The right fit in commercial real estate for now is focusing on the millennials, more specifically those who want to work and live in the urban areas. Technology companies are one of the most sought after tenants and University City is positioning itself to become the innovation hub of the Mid-Atlantic, cultivating start-ups then leasing them space to stay in the area. University of Pennsylvania is in the midst of a multi-million “forward thinking” development along the Schuylkill River banks. Billions of dollars will be spent to build the ever popular mixed use developments, especially in University City to keep millennials happy both in work and play.
Another big driver behind demand for premium space is the medical field. Medicine has been a mainstay for Philly, from opening our country’s first hospital and medical school to having one of the best children’s medical centers in the world at CHOP. Continuing to attract top medical researchers and biotech firms means providing state of the art facilities. Hospital systems are snatching up surrounding city properties to repurpose, even rebuild to fit the growing medical needs. With the primary research hubs near the universities, the medical field is also developing away from centralized locations as they continue to seek out places for doctors’ offices, rehabilitation centers and walk-in clinics.
There’s also a push to keep looking beyond the city limits for available opportunities. Suburban developers are keen on keeping and even enticing more businesses. It’s why places like the Great Valley Corporate Center underwent a multi-million facelift that included the addition of a six story building occupied by Vanguard. The developers saw new opportunities with the interchange connecting Malvern to the PA turnpike. It’s the same hope, that an interchange in Conshohocken will spur greater interest in a $500 million dollar development in the area. Similarly, industrial areas along the Delaware River are getting monetary opportunities in hopes of making new and available for additional manufacturing and industrial investment.
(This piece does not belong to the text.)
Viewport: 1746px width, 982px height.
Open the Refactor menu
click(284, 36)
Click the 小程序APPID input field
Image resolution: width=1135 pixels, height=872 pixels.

In the next year, two key events- the Pope’s visit and the Democratic National Convention- will certainly put Philadelphia in a positive spotlight. They present a great opportunity to highlight Philadelphia’s ability to move forward without losing sight of William Penn’s utopian city planning to make Philly feel more like a “great towne” than a large city. Under his watchful eye, Philadelphia will continue to be one of the most livable cities in the nation where the Live/Work lifestyle has been thriving for centuries.